Aproveitando que fiz faculdade de computação e o que aprendi sobre Algoritmos Genéticos, fiz um programinha para testar a minha hipótese. Eu tive que imaginar um cenário que simulasse o transporte de gatos e que fosse perigoso para aqueles que atrapalhassem esse transporte. Se a gata está querendo levar seus filhotes para um local seguro e se você for um filhote dessa gata, certamente não é uma boa idéia ficar se balançando e atrapalhando-a enquanto ela faz isso. E eu queria ver se a característica de imobilidade felina iria mesmo evoluir automaticamente a partir de uma população inicial muito balançante com mutações aleatórias sendo selecionadas não aleatoriamente através de gerações de acordo com as condições do ambiente. Finalmente imaginei o seguinte cenário: um elevador, duas plataformas, um buraco entre as plataformas e várias bolinhas. O elevador representa a gata, as duas plataformas representam os locais de origem e de destino dos filhotes, as bolinhas representam os filhotes e o buraco representa os perigos que podem haver no meio do caminho como, por exemplo, predadores famintos.

Cenário da simulação (Clique na figura para aumentar).

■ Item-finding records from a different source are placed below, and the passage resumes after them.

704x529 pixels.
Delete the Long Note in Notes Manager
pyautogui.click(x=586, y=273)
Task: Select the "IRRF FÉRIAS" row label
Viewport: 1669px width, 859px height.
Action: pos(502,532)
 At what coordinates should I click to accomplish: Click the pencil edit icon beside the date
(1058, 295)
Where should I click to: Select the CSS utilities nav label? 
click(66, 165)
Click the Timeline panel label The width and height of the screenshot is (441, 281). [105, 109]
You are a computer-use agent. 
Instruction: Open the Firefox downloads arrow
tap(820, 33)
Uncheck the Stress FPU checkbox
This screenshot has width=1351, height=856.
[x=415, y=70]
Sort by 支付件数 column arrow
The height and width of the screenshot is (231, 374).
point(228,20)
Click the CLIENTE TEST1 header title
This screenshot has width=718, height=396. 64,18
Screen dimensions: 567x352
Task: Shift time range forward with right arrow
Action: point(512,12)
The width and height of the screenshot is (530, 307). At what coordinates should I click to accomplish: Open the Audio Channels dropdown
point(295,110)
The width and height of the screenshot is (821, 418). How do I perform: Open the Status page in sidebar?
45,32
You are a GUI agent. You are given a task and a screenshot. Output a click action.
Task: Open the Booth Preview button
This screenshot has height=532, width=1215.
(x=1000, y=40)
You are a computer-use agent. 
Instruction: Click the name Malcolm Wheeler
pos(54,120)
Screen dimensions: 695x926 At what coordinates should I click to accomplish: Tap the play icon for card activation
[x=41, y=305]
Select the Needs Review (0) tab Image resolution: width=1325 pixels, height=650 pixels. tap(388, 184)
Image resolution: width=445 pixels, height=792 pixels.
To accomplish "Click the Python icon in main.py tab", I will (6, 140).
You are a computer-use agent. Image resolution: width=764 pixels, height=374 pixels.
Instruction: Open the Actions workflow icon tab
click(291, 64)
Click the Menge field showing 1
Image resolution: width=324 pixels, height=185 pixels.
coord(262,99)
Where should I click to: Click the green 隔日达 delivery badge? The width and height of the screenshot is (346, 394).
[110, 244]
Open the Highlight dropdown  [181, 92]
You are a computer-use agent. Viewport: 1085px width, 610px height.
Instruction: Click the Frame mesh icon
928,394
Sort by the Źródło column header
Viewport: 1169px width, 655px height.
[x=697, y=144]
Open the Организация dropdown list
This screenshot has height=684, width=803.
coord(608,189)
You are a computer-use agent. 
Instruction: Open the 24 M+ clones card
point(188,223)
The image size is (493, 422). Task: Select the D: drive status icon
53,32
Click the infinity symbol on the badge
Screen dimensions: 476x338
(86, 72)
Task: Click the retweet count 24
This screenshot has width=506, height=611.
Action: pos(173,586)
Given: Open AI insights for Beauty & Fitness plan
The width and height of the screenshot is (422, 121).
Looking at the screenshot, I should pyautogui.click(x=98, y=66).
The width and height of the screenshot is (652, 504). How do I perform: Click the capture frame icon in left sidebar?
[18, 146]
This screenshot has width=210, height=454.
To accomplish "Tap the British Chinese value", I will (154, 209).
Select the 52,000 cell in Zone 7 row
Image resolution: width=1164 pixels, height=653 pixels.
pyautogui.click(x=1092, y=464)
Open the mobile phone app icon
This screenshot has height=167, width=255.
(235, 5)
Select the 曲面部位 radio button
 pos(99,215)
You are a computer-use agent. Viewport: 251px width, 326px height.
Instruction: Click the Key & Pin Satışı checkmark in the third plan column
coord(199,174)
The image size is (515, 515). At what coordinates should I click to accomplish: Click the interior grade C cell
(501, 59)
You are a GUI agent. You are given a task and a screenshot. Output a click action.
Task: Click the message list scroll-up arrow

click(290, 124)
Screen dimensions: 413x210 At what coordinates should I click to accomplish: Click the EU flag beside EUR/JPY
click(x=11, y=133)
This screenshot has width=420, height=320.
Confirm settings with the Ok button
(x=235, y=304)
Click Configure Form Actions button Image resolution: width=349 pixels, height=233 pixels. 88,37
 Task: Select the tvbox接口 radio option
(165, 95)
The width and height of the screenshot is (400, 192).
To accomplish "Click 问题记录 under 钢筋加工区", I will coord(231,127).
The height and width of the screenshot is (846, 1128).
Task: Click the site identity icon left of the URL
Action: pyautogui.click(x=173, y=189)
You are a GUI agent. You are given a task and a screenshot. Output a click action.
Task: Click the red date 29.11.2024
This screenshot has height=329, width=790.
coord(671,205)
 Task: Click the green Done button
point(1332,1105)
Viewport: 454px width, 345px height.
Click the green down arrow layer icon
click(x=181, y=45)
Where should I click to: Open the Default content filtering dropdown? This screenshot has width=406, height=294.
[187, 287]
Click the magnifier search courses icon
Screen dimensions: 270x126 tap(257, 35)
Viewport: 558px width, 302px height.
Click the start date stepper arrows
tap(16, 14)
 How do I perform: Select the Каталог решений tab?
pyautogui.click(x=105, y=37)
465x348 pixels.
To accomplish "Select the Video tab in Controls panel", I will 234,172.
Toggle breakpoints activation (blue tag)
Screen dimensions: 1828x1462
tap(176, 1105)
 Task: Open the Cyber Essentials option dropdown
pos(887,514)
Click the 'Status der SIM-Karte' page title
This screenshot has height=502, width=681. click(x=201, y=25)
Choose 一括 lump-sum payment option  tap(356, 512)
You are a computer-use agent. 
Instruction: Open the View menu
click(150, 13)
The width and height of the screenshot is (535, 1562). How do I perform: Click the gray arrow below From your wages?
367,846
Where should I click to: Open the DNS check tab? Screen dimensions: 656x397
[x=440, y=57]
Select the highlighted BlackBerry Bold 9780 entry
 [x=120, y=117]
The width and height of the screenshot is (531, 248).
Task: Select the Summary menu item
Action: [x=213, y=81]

Para montar o cenário eu fiz da seguinte forma. Uma plataforma fica no lado direito da tela e a outra fica do lado esquerdo e entre elas existe um buraco. O objetivo do elevador (gata) é levar as bolinhas (filhotes) de uma plataforma para a outra (origem e destino) sem que caiam no buraco (predador). A população é um conjunto de bolinhas. O elevador então carrega todas as bolinhas da plataforma esquerda para a direita, depois da direita para a esquerda e assim sucessivamente. Eu sei que uma gata só transporta um filhote por vez, desta forma cada bolinha que está sendo carregada não interfere no movimento das outras e o elevador aqui está representando dezenas ou centenas (dependendo do tamanho da população) de gatas carregando os seus respectivos filhotes, independentemente.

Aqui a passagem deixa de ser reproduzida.